TEXTO PROPORCIONADO –
———
Algo suelto

Algo suelto

Salí de casa con la media hora exacta que necesitaba invertir en cargar la tarjeta de transporte, tomar el metro y llegar a la tienda con diez minutos de sobra para prepararlo todo antes de abrir, pero no funcionaba ninguna máquina de recarga.

«Fuera de servicio / Out of service»

Las pantallas parpadeaban con el mensaje en las cuatro máquinas dispuestas en la boca del metro. Ningún puesto de atención al viajero. Ningún empleado para ayudarme y el tiempo que pasaba inexorable y plomizo, ajeno a mis carencias y mis necesidades. Implacable.

Salí a la calle y entré por otra boca, con el miedo de ir a parar al mismo cruce de bocas infinito que las conecta a todas y sentirme absurda por ello pero tuve suerte: allí estaba el corrillo de empleados apostado delante de otras cinco máquinas con código luminoso intermitente.
———
FRAGMENTOS DE DATOS –
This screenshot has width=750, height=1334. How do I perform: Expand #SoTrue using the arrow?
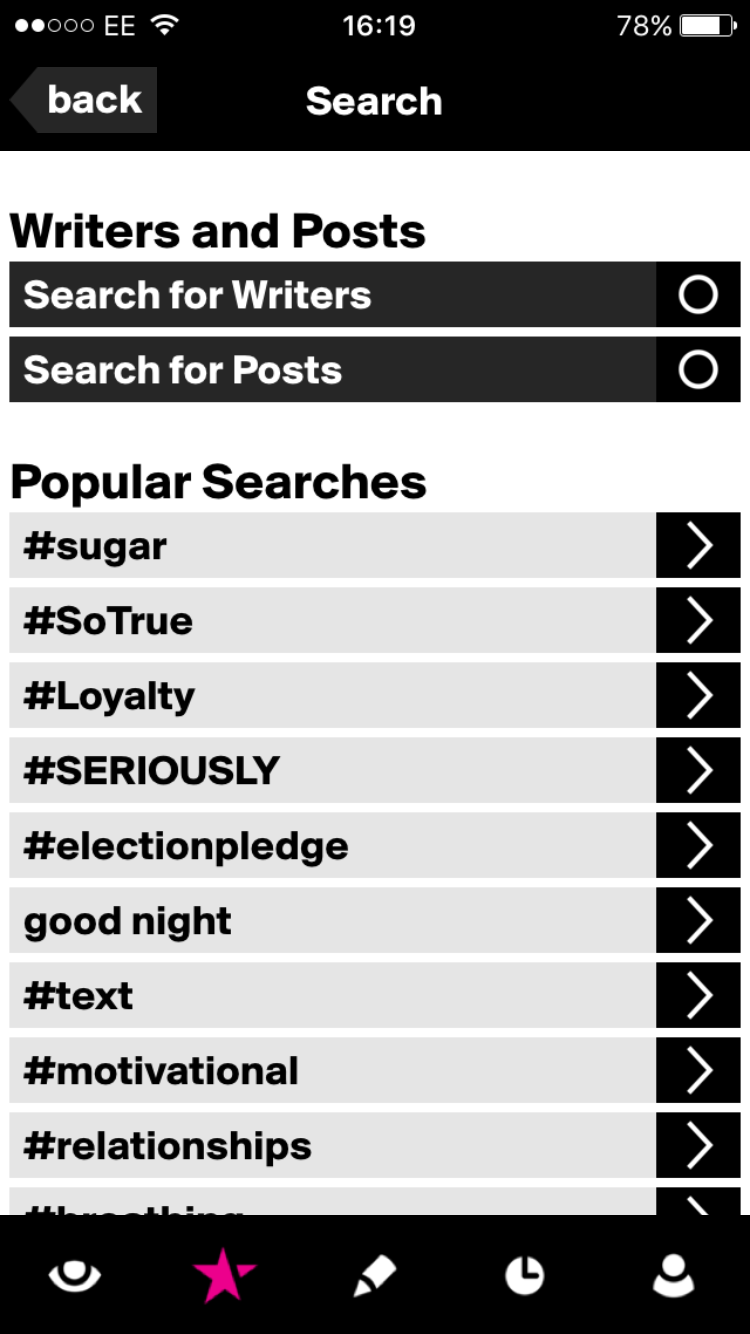tap(698, 621)
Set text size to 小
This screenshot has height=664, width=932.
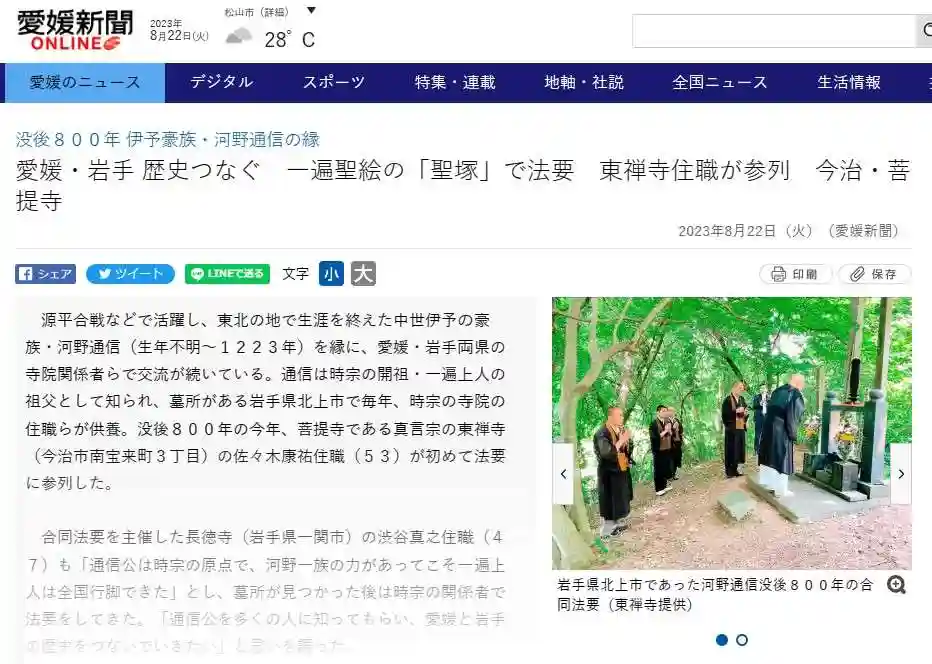click(x=331, y=273)
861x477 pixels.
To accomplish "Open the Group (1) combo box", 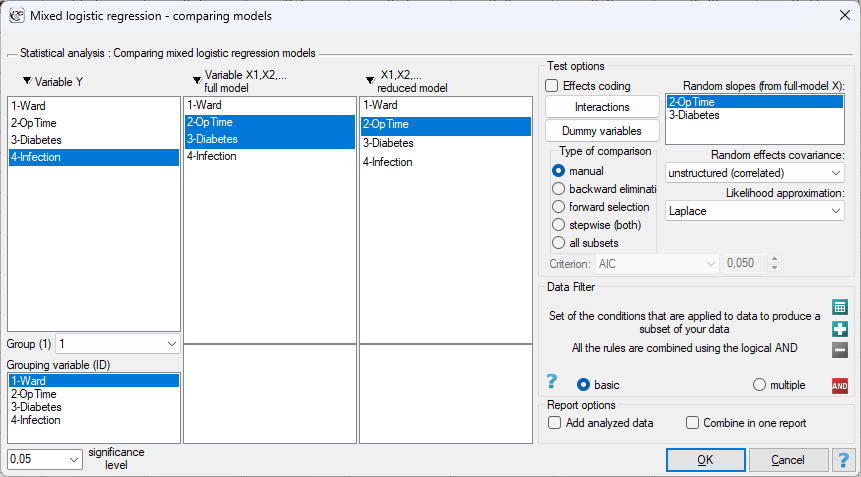I will (x=118, y=344).
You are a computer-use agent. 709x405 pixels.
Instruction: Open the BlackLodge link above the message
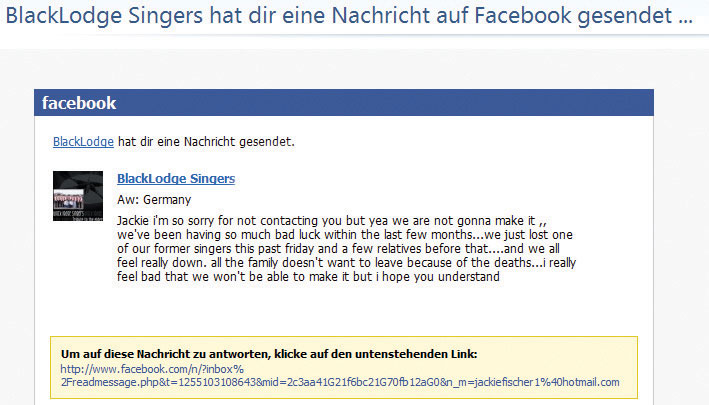tap(83, 142)
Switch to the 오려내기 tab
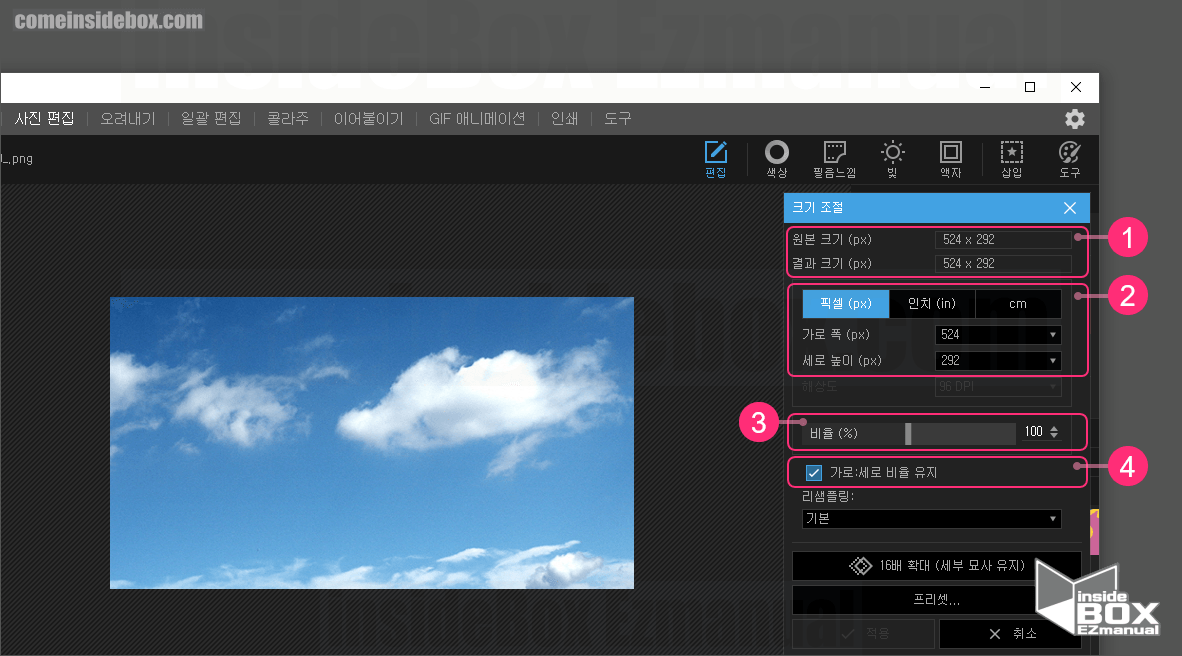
———
PARTES DEL EJERCICIO –
[A] Indica si cada afirmación concuerda con el relato del metro y responde sí o no, citando literalmente las palabras del relato que lo deciden. (i) En la primera boca del metro había cuatro máquinas de recarga. (ii) En esa boca había un puesto de atención al viajero. (iii) En la otra boca, los empleados estaban delante de cinco máquinas.
[B] Continúa el relato del metro a partir de su última frase.

RESULTADOS POR ORDEN –
[A] (i) Sí: «en las cuatro máquinas dispuestas en la boca del metro». (ii) No: «Ningún puesto de atención al viajero.» (iii) Sí: «allí estaba el corrillo de empleados apostado delante de otras cinco máquinas con código luminoso intermitente».

[B]
─Disculpe ¿dónde puedo cargar mi tarjeta?

─Tenemos una incidencia y aquí no la puedes cargar pero viajas gratis. Si chequean tu trayecto puedes decir que te hemos autorizado.

El hombre desabrochó una cinta que cortaba el paso por uno de los tornos y me indicó que pasara con un gesto galante .

La idea de ahorrarme un viaje me puso tontorrona por unos instantes «mira tú qué bien», pensé, «los cinco minutos perdidos han merecido la pena» y al devolver las tarjetas a mi cartera me di cuenta de que no llevaba un céntimo suelto, de que ya nunca llevo dinero encima porque sólo pago con tarjeta.

Pensé que si esas máquinas rebeldes, en vez de abstenerse de funcionar, esta mañana hubieran optado por renunciar sólo a la modalidad de pago con tarjeta me hubiera visto en un brete similar, hubiera tenido que perder valiosos minutos de mi trayecto en ir hasta una cajero y retirar el dinero. Hubiera sido un problema, sí, pero en ambos casos habría (y hubo) solución.

Una vez en el vagón apareció un vendedor ambulante y comenzó a pregonar su producto. Era escritor y ofrecía sus libros por dos euros. Al oírlo me sentí mal: le hubiera comprado dos, le hubiera pagado cinco euros por uno y le habría deseado suerte para escribir el siguiente, pero no lo hice porque no llevaba nada suelto.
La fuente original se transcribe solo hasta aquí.